(Records for locating displayed items)
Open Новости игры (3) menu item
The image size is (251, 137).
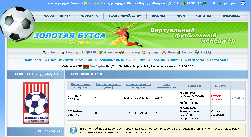click(57, 16)
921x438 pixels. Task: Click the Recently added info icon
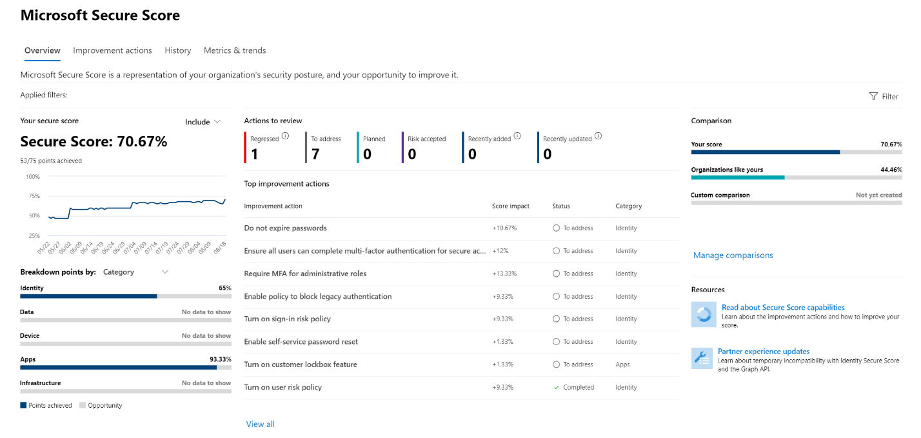coord(517,135)
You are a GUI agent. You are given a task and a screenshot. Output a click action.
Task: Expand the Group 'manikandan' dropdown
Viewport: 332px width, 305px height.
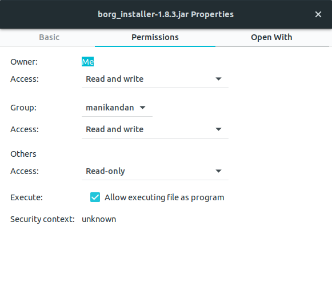click(117, 108)
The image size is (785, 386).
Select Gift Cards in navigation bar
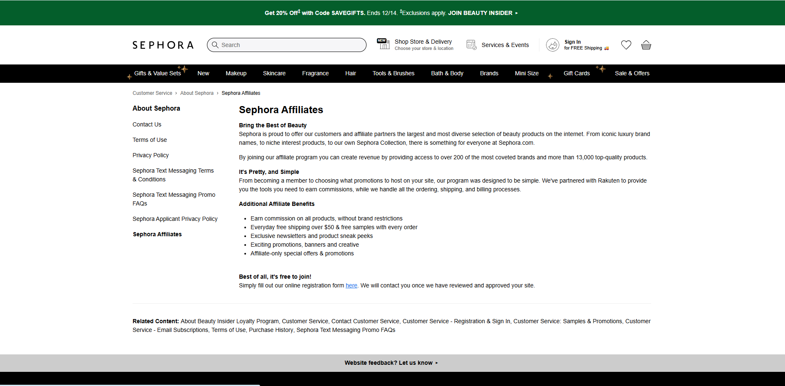tap(576, 74)
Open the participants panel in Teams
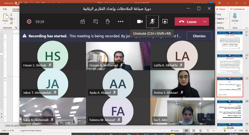This screenshot has height=135, width=249. point(82,22)
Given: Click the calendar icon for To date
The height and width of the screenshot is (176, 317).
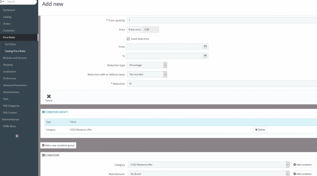Looking at the screenshot, I should click(x=205, y=56).
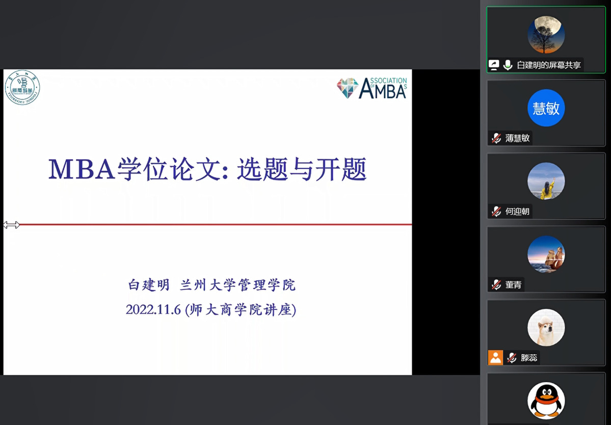Click the muted mic icon next to 滕蕊
The height and width of the screenshot is (425, 611).
pyautogui.click(x=512, y=358)
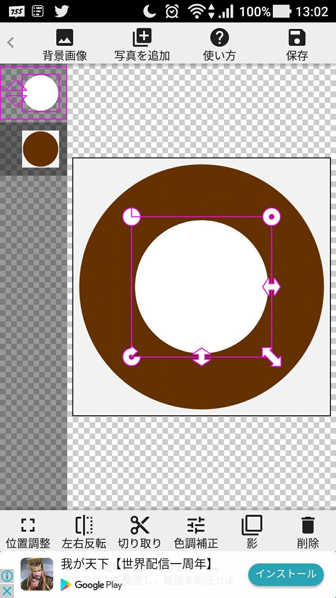The image size is (336, 598).
Task: Tap the rotate handle at bottom-left corner
Action: click(x=131, y=357)
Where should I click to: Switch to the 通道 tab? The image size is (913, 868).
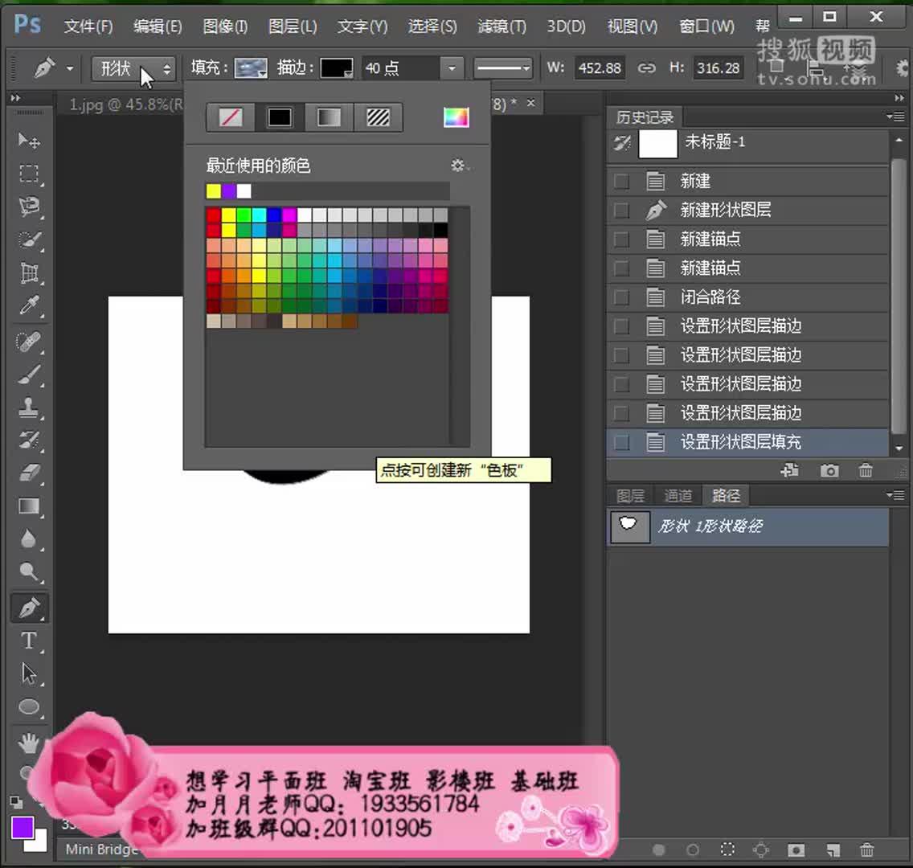click(678, 496)
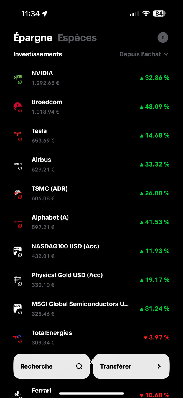
Task: Click the arrow on the Transférer button
Action: 159,366
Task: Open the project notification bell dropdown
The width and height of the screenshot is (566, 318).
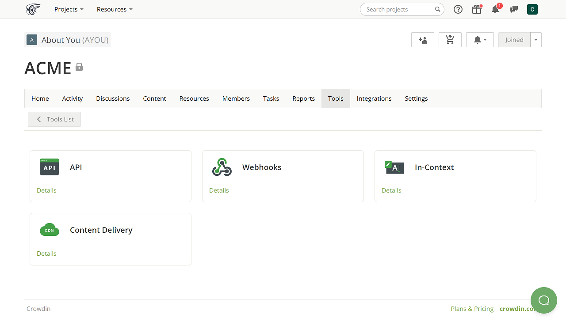Action: pos(480,40)
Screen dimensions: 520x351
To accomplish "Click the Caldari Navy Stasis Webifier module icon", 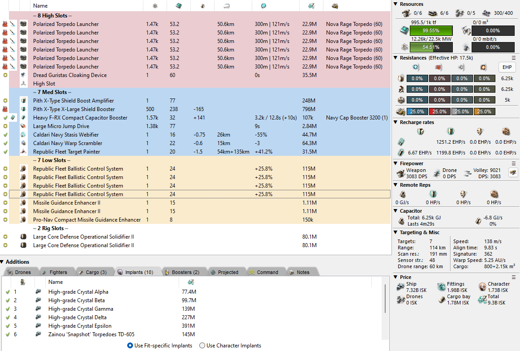I will (x=23, y=135).

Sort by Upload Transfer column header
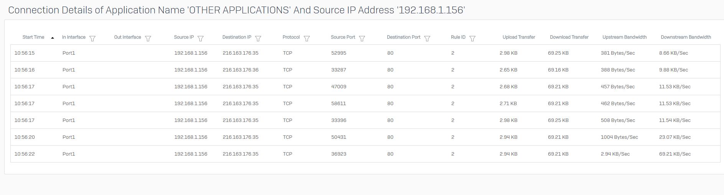click(519, 37)
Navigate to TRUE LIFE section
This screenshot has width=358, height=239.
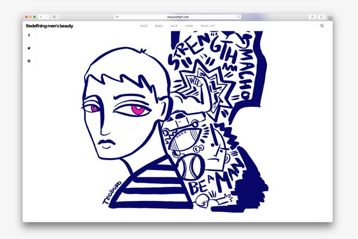click(x=207, y=26)
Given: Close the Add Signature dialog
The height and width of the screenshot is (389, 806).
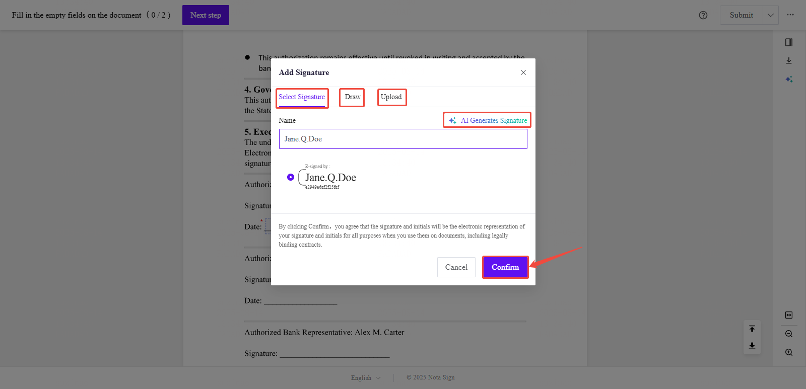Looking at the screenshot, I should tap(523, 72).
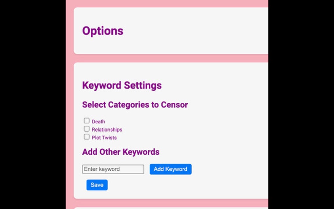Click the Keyword Settings heading
The image size is (334, 209).
coord(122,85)
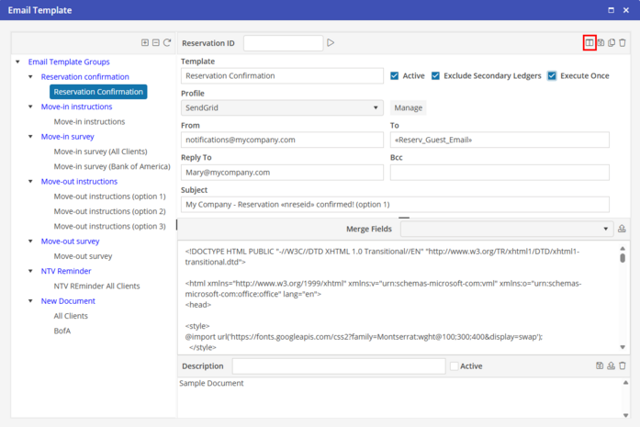This screenshot has width=640, height=427.
Task: Click the upload icon beside Merge Fields
Action: click(x=622, y=230)
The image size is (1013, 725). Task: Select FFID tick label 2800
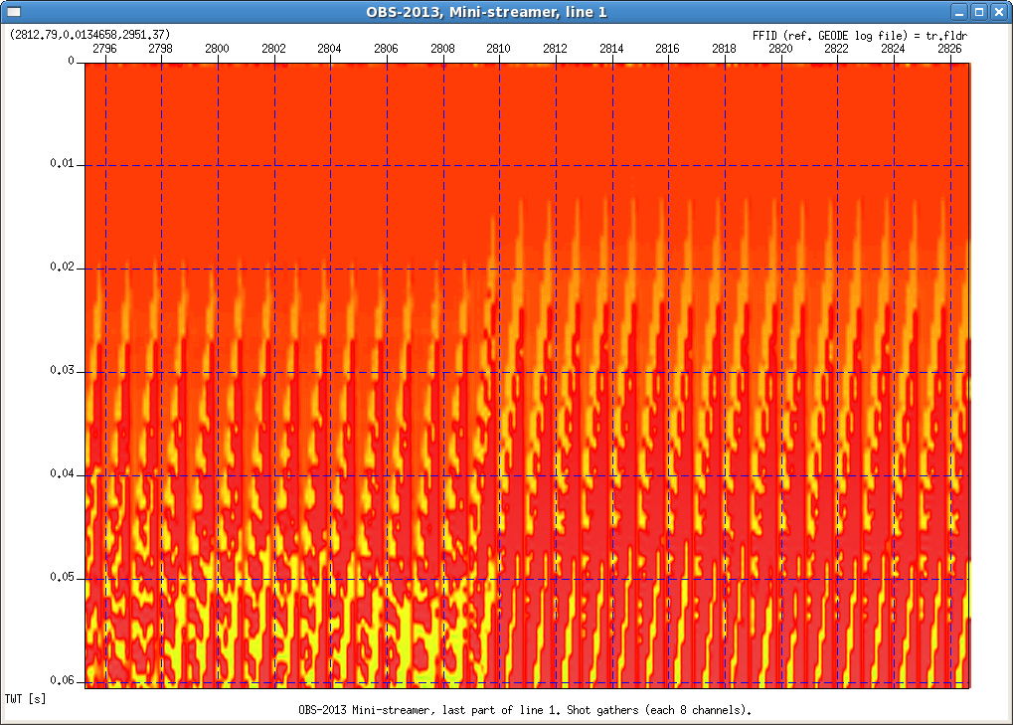[x=217, y=48]
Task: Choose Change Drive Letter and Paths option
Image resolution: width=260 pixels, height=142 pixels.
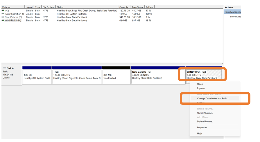Action: 213,98
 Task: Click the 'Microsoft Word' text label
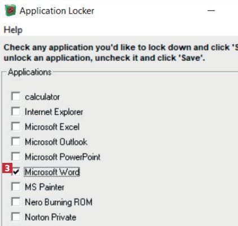(52, 172)
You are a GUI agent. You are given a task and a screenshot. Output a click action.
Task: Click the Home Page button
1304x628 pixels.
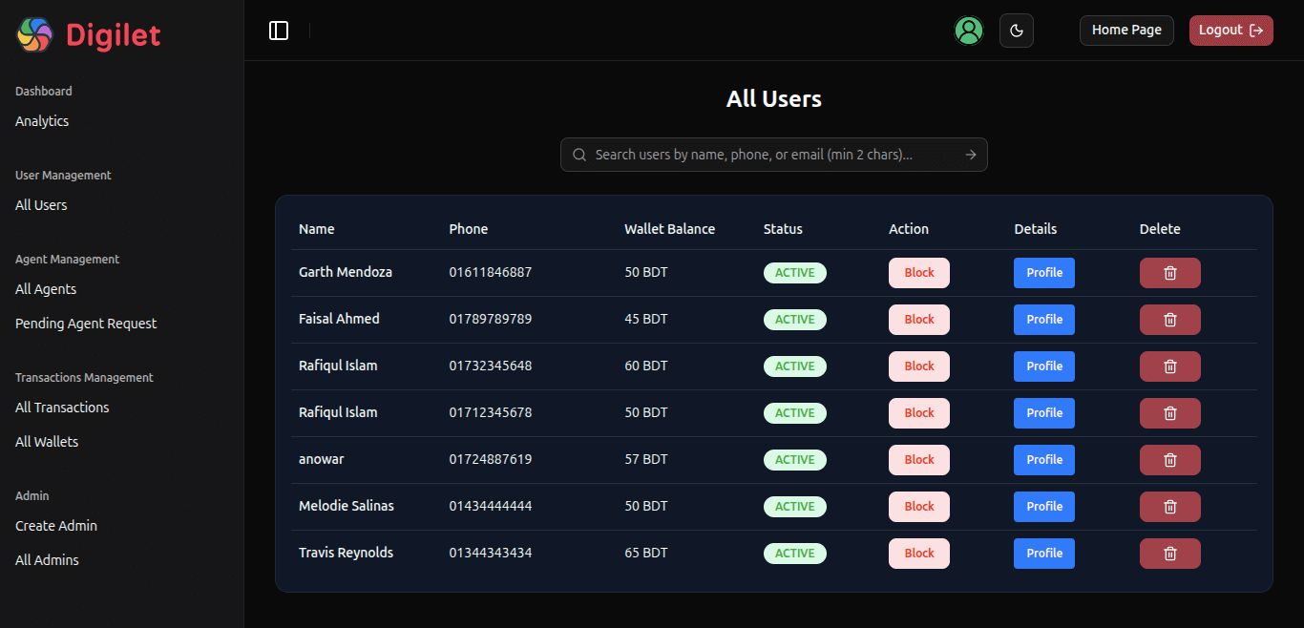pos(1126,30)
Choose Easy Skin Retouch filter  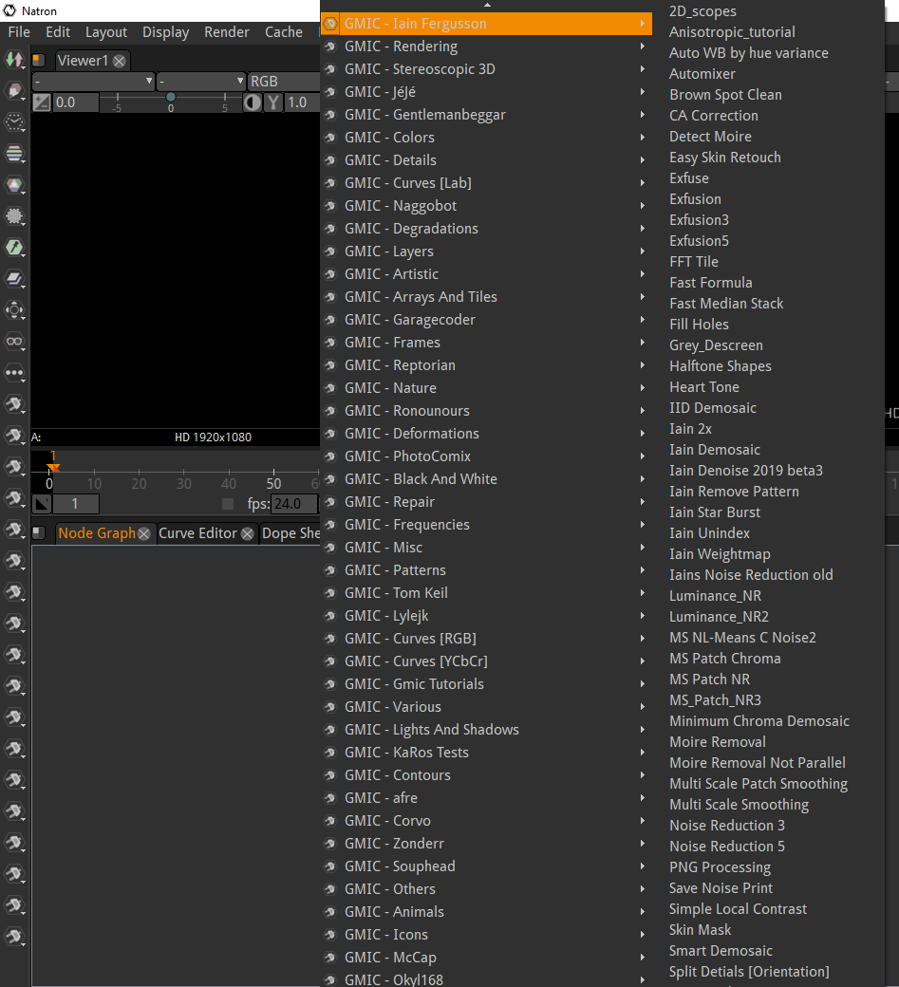(x=725, y=158)
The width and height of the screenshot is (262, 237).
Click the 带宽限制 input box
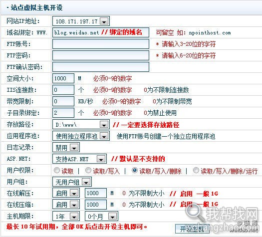point(63,101)
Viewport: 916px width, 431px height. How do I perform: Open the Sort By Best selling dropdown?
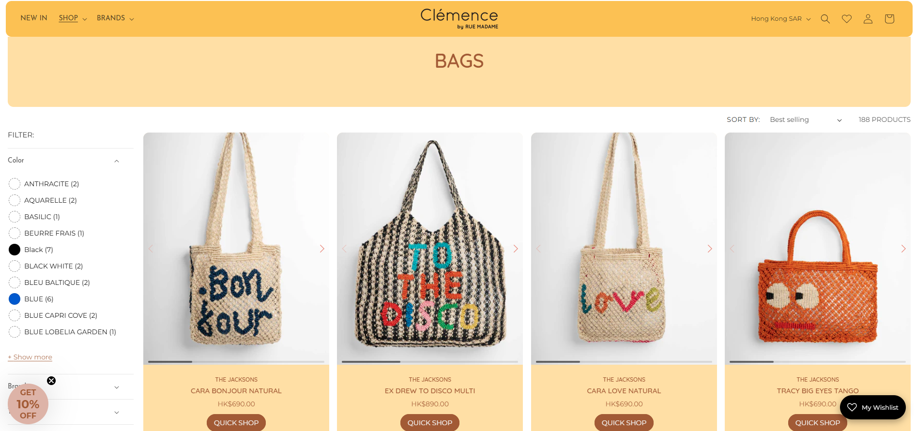tap(806, 119)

Aim of the task:
Lay out the stretch from the line containing "Viewport: 916px width, 431px" through the end of the records as a JSON list of strings, one per line, skipping blank lines and leaving out the pictures.

Solution below:
[
  "Viewport: 916px width, 431px height. How do I perform: Open the Sort By Best selling dropdown?",
  "tap(806, 119)"
]